- **Work to be completed**: Word for word, copy each record that comes after this.
---*---
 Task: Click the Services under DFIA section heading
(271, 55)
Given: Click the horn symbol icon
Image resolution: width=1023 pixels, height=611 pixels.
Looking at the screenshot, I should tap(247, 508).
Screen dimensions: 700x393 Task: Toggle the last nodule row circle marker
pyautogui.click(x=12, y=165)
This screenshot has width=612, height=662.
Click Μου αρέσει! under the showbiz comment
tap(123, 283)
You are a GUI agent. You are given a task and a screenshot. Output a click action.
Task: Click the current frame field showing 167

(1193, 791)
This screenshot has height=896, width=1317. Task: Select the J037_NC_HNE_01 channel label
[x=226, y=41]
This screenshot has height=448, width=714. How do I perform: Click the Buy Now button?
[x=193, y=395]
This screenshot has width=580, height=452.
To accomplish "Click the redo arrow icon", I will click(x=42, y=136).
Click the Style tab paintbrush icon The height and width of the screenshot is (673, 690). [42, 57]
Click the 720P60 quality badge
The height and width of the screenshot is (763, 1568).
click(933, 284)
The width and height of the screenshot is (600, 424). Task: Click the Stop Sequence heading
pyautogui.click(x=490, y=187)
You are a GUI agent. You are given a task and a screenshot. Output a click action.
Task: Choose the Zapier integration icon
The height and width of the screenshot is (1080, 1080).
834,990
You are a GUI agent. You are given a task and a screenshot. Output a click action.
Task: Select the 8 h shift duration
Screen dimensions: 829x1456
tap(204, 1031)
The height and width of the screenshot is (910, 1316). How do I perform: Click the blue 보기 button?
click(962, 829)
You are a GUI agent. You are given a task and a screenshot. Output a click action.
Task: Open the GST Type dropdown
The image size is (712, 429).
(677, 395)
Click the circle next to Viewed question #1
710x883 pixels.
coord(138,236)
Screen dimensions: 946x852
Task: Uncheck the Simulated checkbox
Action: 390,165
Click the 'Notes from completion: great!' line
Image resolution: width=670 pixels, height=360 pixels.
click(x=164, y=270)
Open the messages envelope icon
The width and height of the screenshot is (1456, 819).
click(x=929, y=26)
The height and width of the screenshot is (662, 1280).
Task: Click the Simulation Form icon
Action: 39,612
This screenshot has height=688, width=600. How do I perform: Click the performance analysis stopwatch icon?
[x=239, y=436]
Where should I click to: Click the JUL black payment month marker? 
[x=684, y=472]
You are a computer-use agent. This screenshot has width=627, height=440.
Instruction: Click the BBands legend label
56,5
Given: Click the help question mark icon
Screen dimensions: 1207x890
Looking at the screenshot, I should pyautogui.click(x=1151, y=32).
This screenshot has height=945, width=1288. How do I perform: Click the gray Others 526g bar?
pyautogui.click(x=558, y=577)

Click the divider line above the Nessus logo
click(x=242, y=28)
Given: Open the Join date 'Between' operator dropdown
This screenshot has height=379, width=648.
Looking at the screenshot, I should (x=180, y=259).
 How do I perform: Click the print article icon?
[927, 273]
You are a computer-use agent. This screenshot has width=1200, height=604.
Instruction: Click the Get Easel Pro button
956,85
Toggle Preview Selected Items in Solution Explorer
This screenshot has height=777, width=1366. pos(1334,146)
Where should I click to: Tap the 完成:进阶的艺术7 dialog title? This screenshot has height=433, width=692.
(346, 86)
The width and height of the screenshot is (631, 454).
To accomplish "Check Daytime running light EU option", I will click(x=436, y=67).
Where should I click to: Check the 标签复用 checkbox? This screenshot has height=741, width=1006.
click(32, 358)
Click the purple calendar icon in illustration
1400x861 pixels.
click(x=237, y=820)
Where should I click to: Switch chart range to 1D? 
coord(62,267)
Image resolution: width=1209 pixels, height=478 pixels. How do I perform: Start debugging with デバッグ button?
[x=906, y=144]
---*---
- **Output**:
 Task: Click the Services under DFIA section heading
(271, 55)
Given: Click the horn symbol icon
Image resolution: width=1023 pixels, height=611 pixels.
Looking at the screenshot, I should tap(247, 508).
Screen dimensions: 700x393 Task: Toggle the last nodule row circle marker
pyautogui.click(x=12, y=165)
This screenshot has width=612, height=662.
Click Μου αρέσει! under the showbiz comment
tap(123, 283)
You are a GUI agent. You are given a task and a screenshot. Output a click action.
Task: Click the current frame field showing 167

(1193, 791)
This screenshot has height=896, width=1317. Task: Select the J037_NC_HNE_01 channel label
[x=226, y=41]
This screenshot has height=448, width=714. How do I perform: Click the Buy Now button?
[x=193, y=395]
This screenshot has width=580, height=452.
To accomplish "Click the redo arrow icon", I will click(x=42, y=136).
Click the Style tab paintbrush icon The height and width of the screenshot is (673, 690). [42, 57]
Click the 720P60 quality badge
The height and width of the screenshot is (763, 1568).
click(933, 284)
The width and height of the screenshot is (600, 424). Task: Click the Stop Sequence heading
pyautogui.click(x=490, y=187)
You are a GUI agent. You are given a task and a screenshot. Output a click action.
Task: Choose the Zapier integration icon
The height and width of the screenshot is (1080, 1080).
834,990
You are a GUI agent. You are given a task and a screenshot. Output a click action.
Task: Select the 8 h shift duration
Screen dimensions: 829x1456
tap(204, 1031)
The height and width of the screenshot is (910, 1316). How do I perform: Click the blue 보기 button?
click(962, 829)
You are a GUI agent. You are given a task and a screenshot. Output a click action.
Task: Open the GST Type dropdown
The image size is (712, 429).
(677, 395)
Click the circle next to Viewed question #1
710x883 pixels.
coord(138,236)
Screen dimensions: 946x852
Task: Uncheck the Simulated checkbox
Action: 390,165
Click the 'Notes from completion: great!' line
Image resolution: width=670 pixels, height=360 pixels.
click(x=164, y=270)
Open the messages envelope icon
The width and height of the screenshot is (1456, 819).
click(x=929, y=26)
The height and width of the screenshot is (662, 1280).
Task: Click the Simulation Form icon
Action: 39,612
This screenshot has height=688, width=600. How do I perform: Click the performance analysis stopwatch icon?
[x=239, y=436]
Where should I click to: Click the JUL black payment month marker? 
[x=684, y=472]
You are a computer-use agent. This screenshot has width=627, height=440.
Instruction: Click the BBands legend label
56,5
Given: Click the help question mark icon
Screen dimensions: 1207x890
Looking at the screenshot, I should pyautogui.click(x=1151, y=32).
This screenshot has height=945, width=1288. How do I perform: Click the gray Others 526g bar?
pyautogui.click(x=558, y=577)

Click the divider line above the Nessus logo
click(x=242, y=28)
Given: Open the Join date 'Between' operator dropdown
This screenshot has height=379, width=648.
Looking at the screenshot, I should (x=180, y=259).
 How do I perform: Click the print article icon?
[927, 273]
You are a computer-use agent. This screenshot has width=1200, height=604.
Instruction: Click the Get Easel Pro button
956,85
Toggle Preview Selected Items in Solution Explorer
This screenshot has height=777, width=1366. pos(1334,146)
Where should I click to: Tap the 完成:进阶的艺术7 dialog title? This screenshot has height=433, width=692.
(346, 86)
The width and height of the screenshot is (631, 454).
To accomplish "Check Daytime running light EU option", I will click(x=436, y=67).
Where should I click to: Check the 标签复用 checkbox? This screenshot has height=741, width=1006.
click(32, 358)
Click the purple calendar icon in illustration
1400x861 pixels.
click(x=237, y=820)
Where should I click to: Switch chart range to 1D? 
coord(62,267)
Image resolution: width=1209 pixels, height=478 pixels. How do I perform: Start debugging with デバッグ button?
[x=906, y=144]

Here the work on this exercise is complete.